A mass of young people dancing, singing, fighting, binge- drinking, playing spin the bottle, vomiting in a toilet, cautiously or nervously experimenting with drugs, sex, and alcohol may reflect what is actually going on just outside the theatre but it doesn't tell us anything more.
Perfectly Wasted is a pale, sanitised kaleidoscopic reflection of the party that is Courtenay Place, not art. Surely we need some sort of view or attitude expressed about all this hedonistic activity. Apart from the punning title of the show there is none.
At almost two hours, including an interval, that's a long time to be without a plot or some sympathetic characters or some sort of structure to hold it all together.
Who are all these people? As at many a party, we never get to know any of them because the focus keeps constantly shifting from a crowd to a group to an occasional individual - a young man serenading at 4am his girlfriend who has dumped him - and then back to the crowd again.

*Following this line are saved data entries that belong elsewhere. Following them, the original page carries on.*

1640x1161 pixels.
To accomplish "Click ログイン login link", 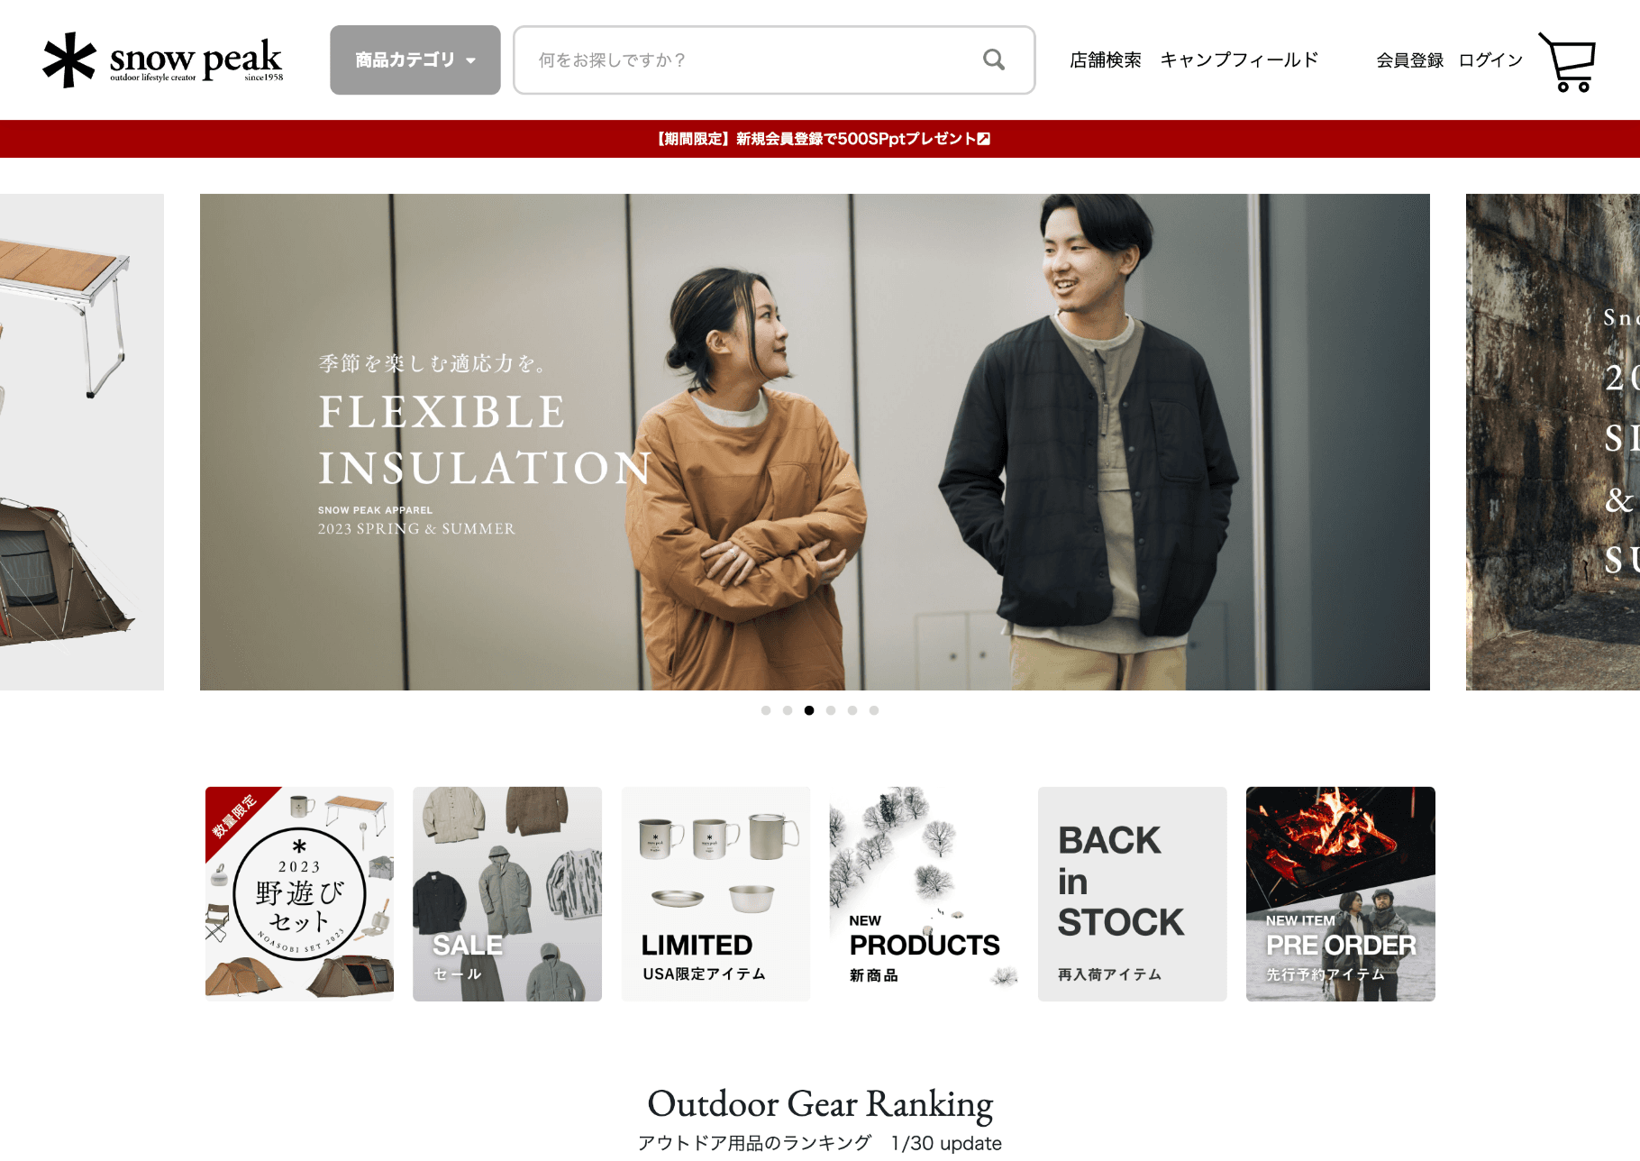I will (x=1490, y=59).
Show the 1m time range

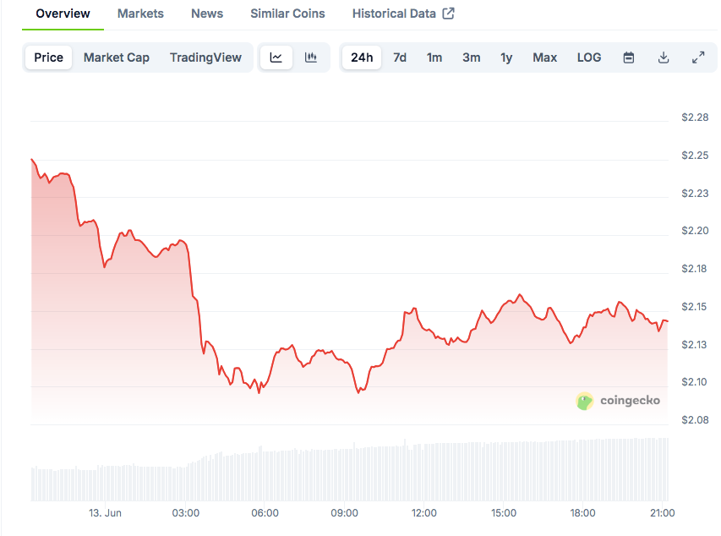[434, 57]
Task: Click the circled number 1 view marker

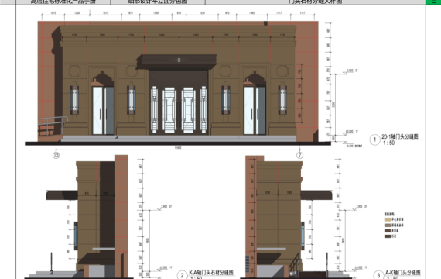Action: tap(374, 140)
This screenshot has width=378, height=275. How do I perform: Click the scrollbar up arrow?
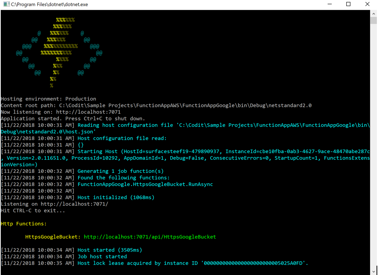374,13
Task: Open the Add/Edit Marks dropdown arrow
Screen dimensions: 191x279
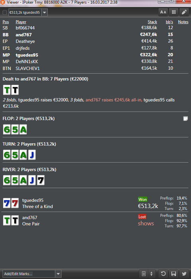Action: 58,274
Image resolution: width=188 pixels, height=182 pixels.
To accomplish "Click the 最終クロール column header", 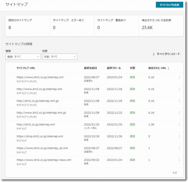I will click(x=114, y=68).
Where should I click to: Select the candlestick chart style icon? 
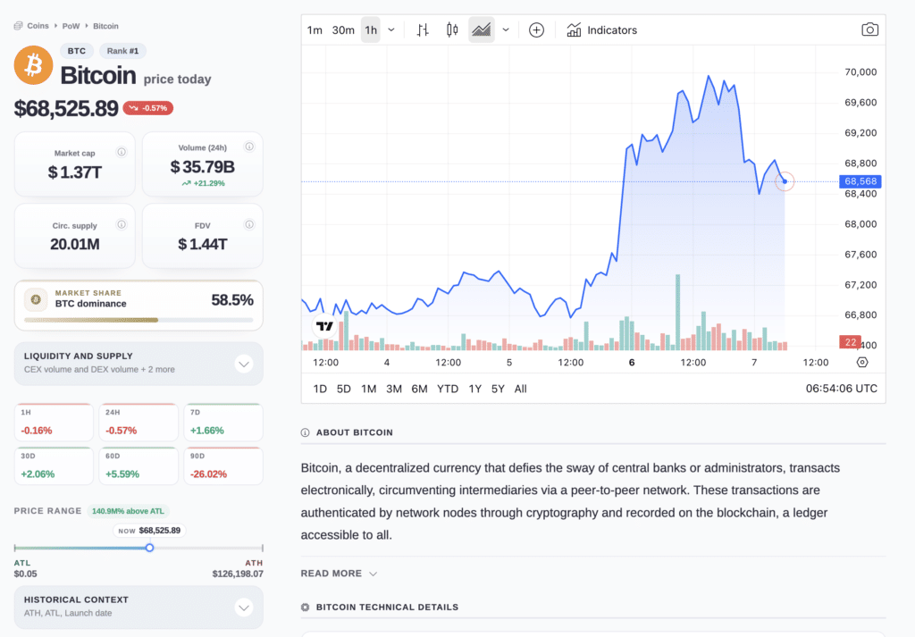(x=452, y=30)
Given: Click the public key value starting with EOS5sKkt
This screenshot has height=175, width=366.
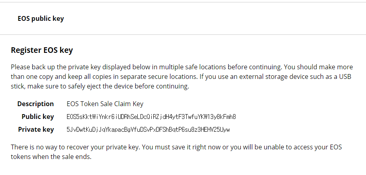Looking at the screenshot, I should (151, 117).
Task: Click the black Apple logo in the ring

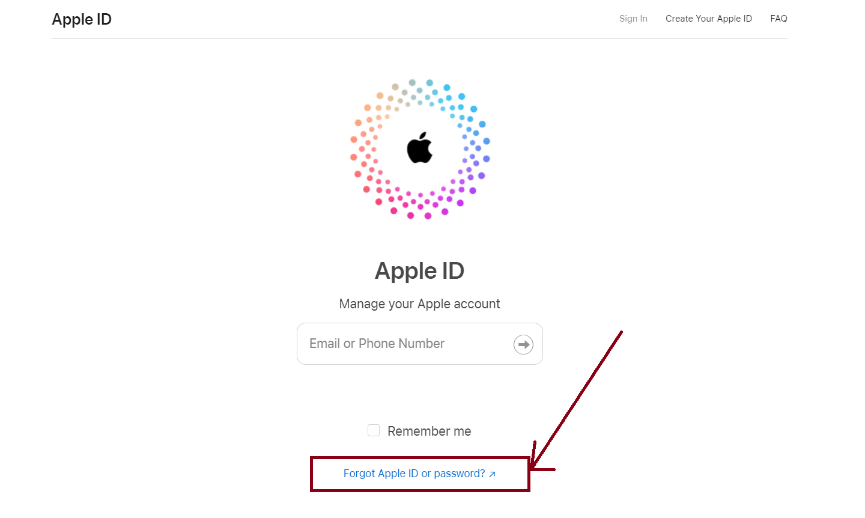Action: [419, 148]
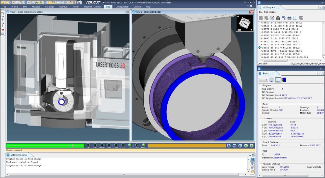Image resolution: width=325 pixels, height=178 pixels.
Task: Click the green animation speed slider
Action: (x=42, y=146)
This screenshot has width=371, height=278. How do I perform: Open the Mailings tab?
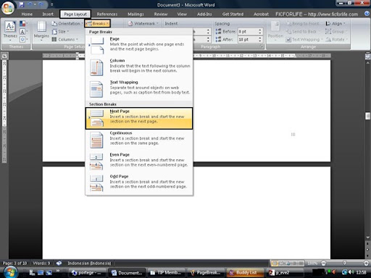[x=136, y=14]
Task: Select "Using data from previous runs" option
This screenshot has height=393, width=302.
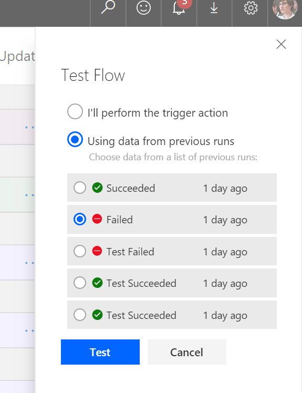Action: [x=75, y=139]
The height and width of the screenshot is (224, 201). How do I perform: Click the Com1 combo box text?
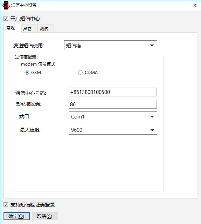coord(78,117)
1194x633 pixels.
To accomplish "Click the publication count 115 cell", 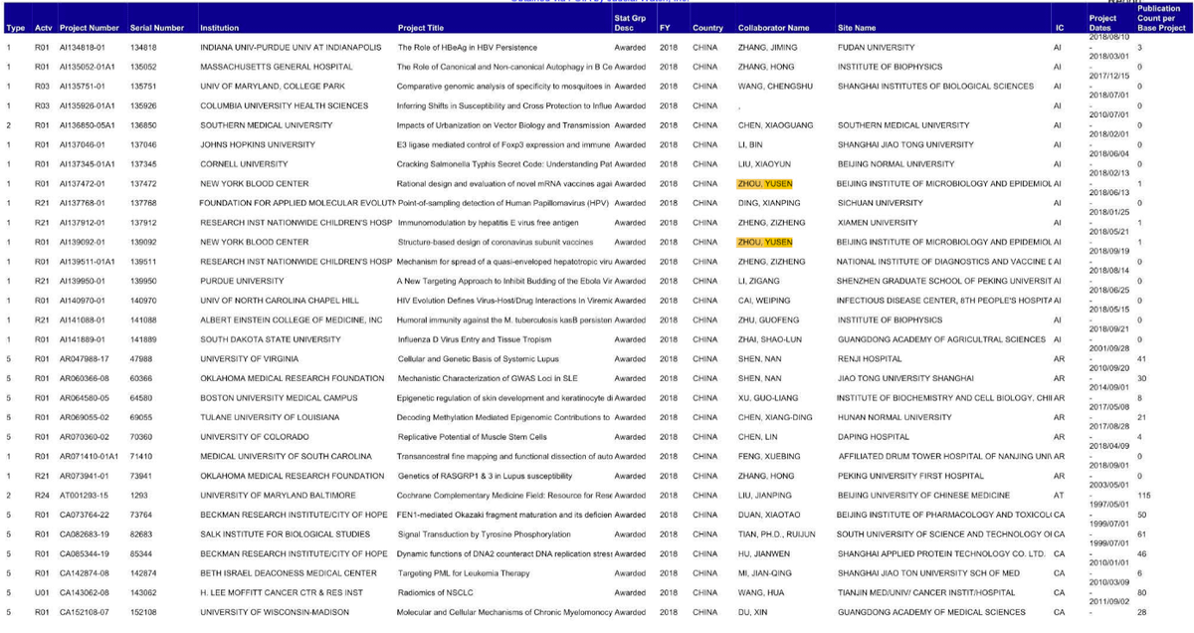I will pyautogui.click(x=1143, y=496).
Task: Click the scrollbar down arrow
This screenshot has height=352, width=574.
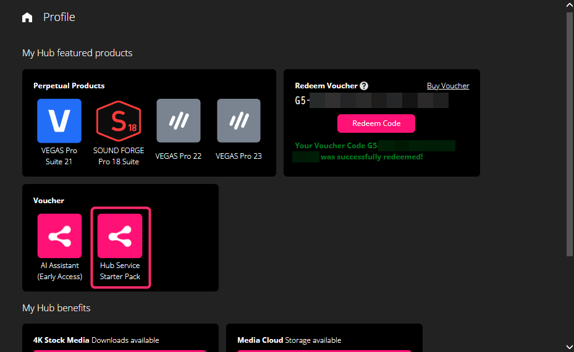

At one point I counted six small groups dotted about the levels of the set, and even though a roving microphone eavesdropped on them, it was impossible to hear or even see two or three of them from where I was seated.
However, there was one bright moment when an actor read a brief but illuminating speech that was presumably from a transcript of an interview held by a cast member in his or her research.
The interviewee should be quickly found and asked for more of his acute observations on the social activities of young Kiwis. For a couple of minutes Perfectly Wasted connected with its audience.